Sur la base des considérations émises au sujet de l’Internationale et du parti, et tenant compte de la confusion politique qui existe actuellement, nous proposons comme critère d’orientation les deux notions suivantes :

a) Dans chaque pays il faudra déterminer une critique politique entre les différents groupes communistes qui se revendiquent du communisme et du 2ème Congrès de l’I.C. Ceci dans le but d’établir une plate-forme politique sur les problèmes nationaux et internationaux. Il faudra convier à ce travail les groupes faisant partie de l’Opposition Internationale de gauche. Leur prétention de posséder des points de vue définitifs, a été parfaitement démentie par les événements qui les ont obligés à modifier fréquemment leur base politique.

b) Un centre d’information international est constitué avec la fonction de relier les groupes des différents pays. Il éditera une revue internationale « Bilan » qui se donnera pour but l’examen des événements historiques de l’après-guerre afin d’en tirer des thèses politiques susceptibles de déterminer la base de la fraction internationale de gauche de l’Intern. Com. La revue devra contenir aussi une documentation politique émanant des organismes responsables des différents groupes nationaux et son comité de rédaction aura pour mandat impératif de ne traiter qu’avec ces derniers. A ces fins, et pour des raisons pratiques, nous proposons que la Gauche Communiste Allemande, l’Opposition Unifiée Française et la fraction de gauche du P.C.I. soient chargées d’éditer la revue, sitôt les questions financières et matérielles résolues.

VI

Le Comité de rédaction n’aura que des fonctions purement provisoires et après une première délimitation idéologique – élaboration de deux ou trois plateformes de sections nationales – il devra procéder à la convocation d’une Conférence dans le but d’élire un Bureau International. Rien que par après, en correspondance étroite avec les bases politiques du mouvement communiste international, il sera possible de passer à la forme supérieure d’une stricte discipline reliant les différentes sections.
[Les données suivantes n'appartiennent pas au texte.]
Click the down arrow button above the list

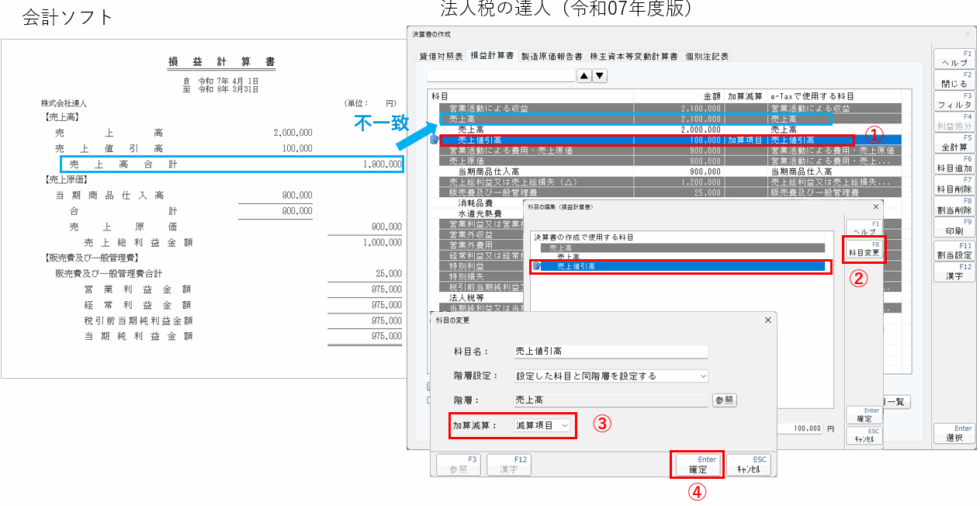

Ces méthodes de travail nous paraissent être les équivalentes de celles appliquées par Marx et Engels après la fin de la Ière Internationale et qui ont favorisé la création de la IIe Internationale. D’une façon analogue, les bolchéviks russes ont travaillé après la trahison de 1914, jusqu’en 1919. Il est impossible d’opposer les Conférences de Zimmerwald et de Kienthal aux méthodes que nous préconisons : contrairement aux opinions courantes elles n’eurent pas pour but de reconstruire l’Internationale, ou une de ses fractions, mais eurent pour but la reprise des relations pour la lutte contre la guerre. En outre, y assistaient les délégués de tendances socialistes les plus diverses.

Ce qui ne put étre réalisé entre 1914 et 1919, c’est-à-dire l’établissement de rapports internationaux pour la formation des cadres pour les partis communistes, doit être effectué dans la phase supérieure du développement actuel de la lutte révolutionnaire. C’est là la seule voie qui permette au prolétariat de sortir victorieux des épreuves terribles que la situation lui réserve.

La Fraction de gauche du P.C.I.


Source : « Bilan » Nr.1, novembre 1933.